— EXERCISE DESCRIPTION —
Return, character for character, the lines from the one bearing "The image size is (1357, 1008)." through the end of the material. Omit everything before that line.
MATERIAL PROVIDED Block Start
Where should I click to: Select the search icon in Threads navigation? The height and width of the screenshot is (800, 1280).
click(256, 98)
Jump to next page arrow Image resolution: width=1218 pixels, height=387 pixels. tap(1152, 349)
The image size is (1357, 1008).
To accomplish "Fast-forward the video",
MATERIAL PROVIDED Block End
— YOUR SOLUTION —
The image size is (1357, 1008).
To accomplish "Fast-forward the video",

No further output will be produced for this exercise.